Let wedding dresses stay in the wardrobe
I WAS admiring the wedding photos of a recently married friend this week when I asked her what she planned to do with the dress – a beautiful, full-skirted, ivory affair, selected after many months of painstaking searching. It had cost a small fortune. She shrugged. “I’ll probably just leave it in the closet,” she said. “Or sell it. Whatever.”
That’s the thing about wedding dresses: in the run-up to the big day, they seem like the most important sartorial item you’ll ever buy. But they’re usually doomed to a dismal afterlife, relegated to a hanger in the wardrobe of the spare room, gradually gathering a thick layer of dust.

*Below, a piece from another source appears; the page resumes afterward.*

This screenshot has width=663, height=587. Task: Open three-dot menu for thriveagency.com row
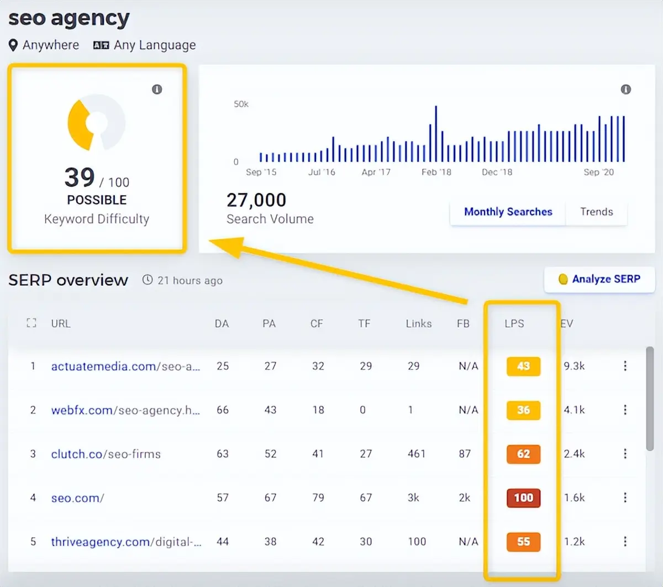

Or at least that’s what happens if you’re an ordinary mortal. If you’re Victoria Beckham, you might find other things to do with your Vera Wang frock, like posing in it nearly two decades later in the new edition of ‘Vogue’.
It’s hard to know what exactly is the point of this peculiar photoshoot, other than to remind readers that VB is as preternaturally thin today as she was 19 years ago in Luttrellstown Castle.
But it does prove once again that celebrities are fundamentally not like us: most women I know wouldn’t be seen dead in their wedding dress again, for assorted reasons. One laments how low-cut hers was (‘I would never wear something like that now!’ she gasps in horror) while others (I count myself in this group) would need several intensive liposuction sessions before even attempting to get near it. And most dresses, no matter how beautiful they are on the day, eventually fall victim to fashion’s ever-changing whims; you might have looked like Princess Diana in your spectacular meringue back in 1986, but if you popped it on today, you’d look more like Miss Havisham.
I always planned to sell my wedding dress, but six years later, still haven’t got round to it. It hang sin the wardrobe upstairs, a reminder of a happy day, a slimmer waist, and a rather cavalier attitude towards a pre-ordained budget. I’m sure Victoria would approve of that part, at least.